The model considered in this paper, as given by (2.1), is a latent variable model which appears as hyper-parameterised in the sense it involves a large number of parameters and latent variables. First, this means it is essentially intractable outside a Bayesian resolution. Second, within the Bayesian perspective, it calls for identifiability and consistency questions, namely which fraction of the unknown entities is identifiable and which fraction can be consistently estimated, eventually severing the dependence on the prior modelling. Personal experiences with capture-recapture models on social data like drug addict populations showed me that prior choices often significantly drive posterior inference on the population size. Here, it seems that the generative distortion mechanism between registry of individuals and actual records is paramount.

“We now investigate an alternative aspect of the uniform prior distribution of λ given N.”

Since the practical application stressed in the title, namely some of civil casualties in Syria, interrogations take a more topical flavour as one wonders at the connection between the model and the actual data, between the prior modelling and the available prior information. It is however not the strategy adopted in the paper, which instead proposes a generic prior modelling that could be deemed to be non-informative. I find the property that conditioning on the list sizes eliminates the capture probabilities and the duplication rates quite amazing, reminding me indeed of similar properties for conjugate mixtures, although we found the property hard to exploit from a computational viewpoint. And that the hit-miss model provides computationally tractable marginal distributions for the cluster observations.

“Several records of the VDC data set represent unidentified victims and report only the date of death or do not have the first name and report only the relationship with the head of the family.”

This non-informative choice is however quite informative in the misreporting mechanism and does not address the issue that it presumably is misspecified. It indeed makes the assumption that individual label and type of record are jointly enough to explain the probability of misreporting the exact record. In practical cases, it seems more realistic that the probability to appear in a list depends on the characteristics of an individual, hence far from being uniform as well as independent from one list to the next.

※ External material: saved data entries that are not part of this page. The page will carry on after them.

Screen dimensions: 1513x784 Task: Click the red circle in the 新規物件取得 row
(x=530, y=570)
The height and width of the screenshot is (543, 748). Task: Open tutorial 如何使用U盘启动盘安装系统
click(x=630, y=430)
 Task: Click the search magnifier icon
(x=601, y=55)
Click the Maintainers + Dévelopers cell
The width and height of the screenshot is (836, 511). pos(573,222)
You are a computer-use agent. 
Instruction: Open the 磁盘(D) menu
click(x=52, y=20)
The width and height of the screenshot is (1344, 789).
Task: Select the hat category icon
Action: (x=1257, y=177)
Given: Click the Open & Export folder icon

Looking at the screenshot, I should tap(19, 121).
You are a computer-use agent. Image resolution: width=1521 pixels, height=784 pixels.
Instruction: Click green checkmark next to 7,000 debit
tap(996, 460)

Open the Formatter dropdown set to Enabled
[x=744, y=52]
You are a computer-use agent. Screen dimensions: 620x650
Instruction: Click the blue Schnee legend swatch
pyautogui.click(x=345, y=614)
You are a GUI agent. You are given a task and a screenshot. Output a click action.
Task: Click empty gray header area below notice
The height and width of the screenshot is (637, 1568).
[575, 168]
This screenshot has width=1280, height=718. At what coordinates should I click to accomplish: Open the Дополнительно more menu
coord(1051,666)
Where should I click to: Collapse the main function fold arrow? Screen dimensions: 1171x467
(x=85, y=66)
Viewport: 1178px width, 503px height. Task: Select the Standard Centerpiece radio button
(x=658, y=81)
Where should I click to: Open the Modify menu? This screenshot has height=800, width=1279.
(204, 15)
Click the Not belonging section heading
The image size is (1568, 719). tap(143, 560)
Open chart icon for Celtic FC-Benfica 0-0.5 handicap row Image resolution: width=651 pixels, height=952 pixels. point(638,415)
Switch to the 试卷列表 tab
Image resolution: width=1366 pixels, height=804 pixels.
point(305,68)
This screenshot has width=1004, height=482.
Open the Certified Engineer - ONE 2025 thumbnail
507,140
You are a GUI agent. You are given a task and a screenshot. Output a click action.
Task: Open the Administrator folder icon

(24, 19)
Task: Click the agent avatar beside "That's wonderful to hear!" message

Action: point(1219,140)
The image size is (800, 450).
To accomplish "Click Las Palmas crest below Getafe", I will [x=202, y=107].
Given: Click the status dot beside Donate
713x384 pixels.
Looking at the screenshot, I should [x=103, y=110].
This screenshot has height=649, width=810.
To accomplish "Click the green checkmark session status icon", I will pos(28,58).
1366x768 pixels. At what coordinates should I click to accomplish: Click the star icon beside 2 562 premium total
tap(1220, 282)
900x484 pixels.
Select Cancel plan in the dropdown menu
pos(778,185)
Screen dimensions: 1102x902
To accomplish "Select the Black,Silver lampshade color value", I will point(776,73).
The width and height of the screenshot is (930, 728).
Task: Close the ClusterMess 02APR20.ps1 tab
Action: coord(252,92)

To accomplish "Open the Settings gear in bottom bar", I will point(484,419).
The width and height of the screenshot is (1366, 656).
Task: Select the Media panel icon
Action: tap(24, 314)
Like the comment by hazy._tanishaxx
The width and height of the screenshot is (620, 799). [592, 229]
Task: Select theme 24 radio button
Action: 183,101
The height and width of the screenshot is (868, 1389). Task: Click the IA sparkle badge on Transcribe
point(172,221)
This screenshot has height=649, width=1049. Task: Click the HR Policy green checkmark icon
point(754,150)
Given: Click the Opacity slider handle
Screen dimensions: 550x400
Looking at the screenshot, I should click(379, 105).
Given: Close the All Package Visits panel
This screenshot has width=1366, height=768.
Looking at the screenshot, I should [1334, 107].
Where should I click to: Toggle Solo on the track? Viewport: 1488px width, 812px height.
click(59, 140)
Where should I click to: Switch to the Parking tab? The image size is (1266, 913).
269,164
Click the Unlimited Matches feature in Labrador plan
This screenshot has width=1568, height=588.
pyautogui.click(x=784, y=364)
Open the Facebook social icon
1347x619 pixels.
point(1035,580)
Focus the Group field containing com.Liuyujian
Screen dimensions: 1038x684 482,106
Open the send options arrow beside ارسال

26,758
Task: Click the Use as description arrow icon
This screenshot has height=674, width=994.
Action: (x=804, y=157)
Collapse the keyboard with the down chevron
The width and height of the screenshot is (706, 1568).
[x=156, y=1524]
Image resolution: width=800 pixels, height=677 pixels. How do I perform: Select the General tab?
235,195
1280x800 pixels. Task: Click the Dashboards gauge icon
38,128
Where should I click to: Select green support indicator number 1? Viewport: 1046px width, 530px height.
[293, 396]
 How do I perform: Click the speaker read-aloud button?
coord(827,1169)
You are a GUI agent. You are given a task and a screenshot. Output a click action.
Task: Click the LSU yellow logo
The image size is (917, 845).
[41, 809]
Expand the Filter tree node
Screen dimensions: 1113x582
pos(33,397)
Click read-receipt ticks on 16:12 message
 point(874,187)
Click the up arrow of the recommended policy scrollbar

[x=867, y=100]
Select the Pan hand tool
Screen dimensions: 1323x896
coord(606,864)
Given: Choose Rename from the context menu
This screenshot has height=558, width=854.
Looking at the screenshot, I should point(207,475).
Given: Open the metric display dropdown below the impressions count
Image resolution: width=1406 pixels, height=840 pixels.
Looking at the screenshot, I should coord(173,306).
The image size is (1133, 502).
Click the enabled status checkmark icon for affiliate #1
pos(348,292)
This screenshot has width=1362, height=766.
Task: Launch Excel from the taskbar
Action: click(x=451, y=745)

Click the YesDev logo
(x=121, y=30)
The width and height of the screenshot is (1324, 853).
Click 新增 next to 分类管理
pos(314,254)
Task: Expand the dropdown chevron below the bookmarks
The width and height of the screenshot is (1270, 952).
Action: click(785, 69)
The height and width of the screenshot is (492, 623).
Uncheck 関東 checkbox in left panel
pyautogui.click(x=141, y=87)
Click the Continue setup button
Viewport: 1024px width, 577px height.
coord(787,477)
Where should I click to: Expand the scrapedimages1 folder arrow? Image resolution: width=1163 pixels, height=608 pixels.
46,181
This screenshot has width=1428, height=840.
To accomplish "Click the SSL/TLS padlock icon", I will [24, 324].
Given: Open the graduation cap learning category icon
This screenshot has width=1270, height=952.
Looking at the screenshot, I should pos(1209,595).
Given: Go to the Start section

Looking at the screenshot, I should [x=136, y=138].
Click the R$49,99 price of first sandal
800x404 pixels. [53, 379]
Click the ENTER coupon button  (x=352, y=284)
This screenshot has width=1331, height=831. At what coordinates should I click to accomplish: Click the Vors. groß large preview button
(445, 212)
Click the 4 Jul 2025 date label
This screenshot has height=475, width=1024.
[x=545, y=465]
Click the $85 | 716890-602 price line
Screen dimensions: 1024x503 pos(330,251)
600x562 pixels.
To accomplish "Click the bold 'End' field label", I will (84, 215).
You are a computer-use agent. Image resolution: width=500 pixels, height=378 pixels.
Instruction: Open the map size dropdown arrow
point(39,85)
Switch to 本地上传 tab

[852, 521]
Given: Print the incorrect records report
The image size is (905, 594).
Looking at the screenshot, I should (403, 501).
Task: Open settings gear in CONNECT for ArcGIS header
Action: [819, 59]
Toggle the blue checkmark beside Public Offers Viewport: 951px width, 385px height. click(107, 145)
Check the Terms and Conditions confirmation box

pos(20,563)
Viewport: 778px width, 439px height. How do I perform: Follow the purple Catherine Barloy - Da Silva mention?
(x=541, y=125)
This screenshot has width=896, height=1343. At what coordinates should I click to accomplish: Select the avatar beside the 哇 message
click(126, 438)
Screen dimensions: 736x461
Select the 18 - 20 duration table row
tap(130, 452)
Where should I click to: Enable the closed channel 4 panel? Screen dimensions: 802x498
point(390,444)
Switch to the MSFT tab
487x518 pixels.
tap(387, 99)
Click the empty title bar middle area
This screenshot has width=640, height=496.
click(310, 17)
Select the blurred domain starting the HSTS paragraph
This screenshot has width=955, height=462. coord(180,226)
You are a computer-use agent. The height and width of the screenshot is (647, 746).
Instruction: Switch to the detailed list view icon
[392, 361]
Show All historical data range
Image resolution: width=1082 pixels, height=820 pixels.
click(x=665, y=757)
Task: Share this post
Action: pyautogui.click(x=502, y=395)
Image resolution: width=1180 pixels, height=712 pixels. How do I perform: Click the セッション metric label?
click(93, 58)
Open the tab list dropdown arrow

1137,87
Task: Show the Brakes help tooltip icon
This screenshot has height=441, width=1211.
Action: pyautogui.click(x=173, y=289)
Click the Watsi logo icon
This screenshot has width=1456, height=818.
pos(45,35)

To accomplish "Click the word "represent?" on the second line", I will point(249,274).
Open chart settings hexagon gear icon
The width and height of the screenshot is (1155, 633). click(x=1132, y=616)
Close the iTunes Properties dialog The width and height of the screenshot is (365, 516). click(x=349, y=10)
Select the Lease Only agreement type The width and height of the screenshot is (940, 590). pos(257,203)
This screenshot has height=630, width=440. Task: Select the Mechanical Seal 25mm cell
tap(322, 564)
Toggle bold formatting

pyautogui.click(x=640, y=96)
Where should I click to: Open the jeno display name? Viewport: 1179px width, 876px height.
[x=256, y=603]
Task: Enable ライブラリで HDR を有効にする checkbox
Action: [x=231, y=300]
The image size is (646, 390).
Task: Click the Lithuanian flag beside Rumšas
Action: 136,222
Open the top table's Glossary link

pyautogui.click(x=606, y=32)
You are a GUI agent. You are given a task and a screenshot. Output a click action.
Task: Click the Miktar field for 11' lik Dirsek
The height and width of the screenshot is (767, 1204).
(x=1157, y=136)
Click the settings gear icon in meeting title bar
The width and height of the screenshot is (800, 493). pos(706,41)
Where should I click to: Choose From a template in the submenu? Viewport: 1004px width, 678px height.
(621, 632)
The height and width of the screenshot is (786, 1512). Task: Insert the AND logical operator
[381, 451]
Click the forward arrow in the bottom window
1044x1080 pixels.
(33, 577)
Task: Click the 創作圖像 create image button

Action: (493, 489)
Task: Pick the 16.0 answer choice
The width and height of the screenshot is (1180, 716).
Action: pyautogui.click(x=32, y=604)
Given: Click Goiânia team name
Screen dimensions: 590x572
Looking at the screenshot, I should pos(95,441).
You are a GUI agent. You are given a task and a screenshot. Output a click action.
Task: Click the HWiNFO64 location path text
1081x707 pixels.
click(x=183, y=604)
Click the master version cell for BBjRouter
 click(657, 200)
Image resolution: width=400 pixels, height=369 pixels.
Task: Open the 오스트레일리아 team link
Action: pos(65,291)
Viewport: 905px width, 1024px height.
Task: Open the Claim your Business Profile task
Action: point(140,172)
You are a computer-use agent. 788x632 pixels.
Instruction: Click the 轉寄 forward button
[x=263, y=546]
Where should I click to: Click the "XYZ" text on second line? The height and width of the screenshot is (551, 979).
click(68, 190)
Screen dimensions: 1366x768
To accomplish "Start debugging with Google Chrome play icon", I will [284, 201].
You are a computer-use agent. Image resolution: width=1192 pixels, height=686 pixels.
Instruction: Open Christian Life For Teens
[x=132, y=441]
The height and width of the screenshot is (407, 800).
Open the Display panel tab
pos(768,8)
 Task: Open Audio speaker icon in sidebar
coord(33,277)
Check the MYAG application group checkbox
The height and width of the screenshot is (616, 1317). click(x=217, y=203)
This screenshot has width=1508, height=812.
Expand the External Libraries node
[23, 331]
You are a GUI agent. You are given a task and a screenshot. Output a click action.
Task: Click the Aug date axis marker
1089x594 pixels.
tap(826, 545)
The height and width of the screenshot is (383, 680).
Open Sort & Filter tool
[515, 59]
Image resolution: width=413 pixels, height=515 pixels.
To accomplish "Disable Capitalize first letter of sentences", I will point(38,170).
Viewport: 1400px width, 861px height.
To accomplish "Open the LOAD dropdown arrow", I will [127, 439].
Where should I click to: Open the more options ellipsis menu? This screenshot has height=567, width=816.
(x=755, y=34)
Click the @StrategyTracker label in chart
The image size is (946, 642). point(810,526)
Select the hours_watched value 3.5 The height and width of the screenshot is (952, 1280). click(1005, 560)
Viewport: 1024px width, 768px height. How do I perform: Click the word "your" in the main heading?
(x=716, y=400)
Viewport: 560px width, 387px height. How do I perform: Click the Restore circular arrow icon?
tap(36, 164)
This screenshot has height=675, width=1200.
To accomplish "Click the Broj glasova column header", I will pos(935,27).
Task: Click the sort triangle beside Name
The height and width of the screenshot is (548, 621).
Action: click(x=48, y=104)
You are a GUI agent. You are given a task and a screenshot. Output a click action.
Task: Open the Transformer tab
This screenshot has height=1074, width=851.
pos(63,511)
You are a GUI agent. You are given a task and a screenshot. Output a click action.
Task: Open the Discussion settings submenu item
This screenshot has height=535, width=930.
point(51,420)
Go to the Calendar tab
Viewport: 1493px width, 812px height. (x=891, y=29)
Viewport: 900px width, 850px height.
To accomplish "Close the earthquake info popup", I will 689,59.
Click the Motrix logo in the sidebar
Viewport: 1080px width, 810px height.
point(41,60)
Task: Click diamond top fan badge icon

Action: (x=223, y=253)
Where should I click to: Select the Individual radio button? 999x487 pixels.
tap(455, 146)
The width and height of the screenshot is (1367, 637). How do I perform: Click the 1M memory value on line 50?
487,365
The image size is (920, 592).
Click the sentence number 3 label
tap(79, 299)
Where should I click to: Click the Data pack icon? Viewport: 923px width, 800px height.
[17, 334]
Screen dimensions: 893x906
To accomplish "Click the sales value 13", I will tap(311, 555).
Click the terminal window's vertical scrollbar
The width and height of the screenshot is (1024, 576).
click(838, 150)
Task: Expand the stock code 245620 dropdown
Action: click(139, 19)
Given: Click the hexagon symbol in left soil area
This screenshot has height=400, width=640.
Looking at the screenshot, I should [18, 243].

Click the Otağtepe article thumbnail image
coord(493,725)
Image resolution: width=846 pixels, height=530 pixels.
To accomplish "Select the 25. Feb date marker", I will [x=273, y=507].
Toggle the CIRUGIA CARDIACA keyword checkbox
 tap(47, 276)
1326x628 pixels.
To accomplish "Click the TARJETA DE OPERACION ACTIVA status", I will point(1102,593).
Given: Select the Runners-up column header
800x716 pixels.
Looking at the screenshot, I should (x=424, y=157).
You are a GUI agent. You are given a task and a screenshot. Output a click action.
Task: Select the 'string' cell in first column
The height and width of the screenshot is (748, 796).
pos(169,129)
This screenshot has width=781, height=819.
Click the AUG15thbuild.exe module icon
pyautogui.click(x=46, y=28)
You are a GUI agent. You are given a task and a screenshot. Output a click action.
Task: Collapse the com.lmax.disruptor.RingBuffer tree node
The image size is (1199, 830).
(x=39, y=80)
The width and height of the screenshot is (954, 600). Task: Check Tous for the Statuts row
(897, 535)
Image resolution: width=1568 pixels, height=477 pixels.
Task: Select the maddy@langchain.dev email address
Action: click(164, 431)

The same applies to the probability of being misreported. The alternative to the uniform allocation of individuals to lists found in (3.3) remains neutral to the reasons why (some) individuals are missing from (some) lists. No informative input is indeed made here on how duplicates could appear or on how errors are made in registering individuals. Furthermore, given the high variability observed in inferring the number of actual deaths covered by the collection of the two lists, it would have been of interest to include a model comparison assessment, especially when contemplating the clash between the four posteriors in Figure 4.

The implementation of a manageable Gibbs sampler in such a convoluted model is quite impressive and one would welcome further comments from the authors on its convergence properties, since it is facing a large dimensional space. Are there theoretical or numerical irreducibility issues for instance, created by the discrete nature of some latent variables as in mixture models?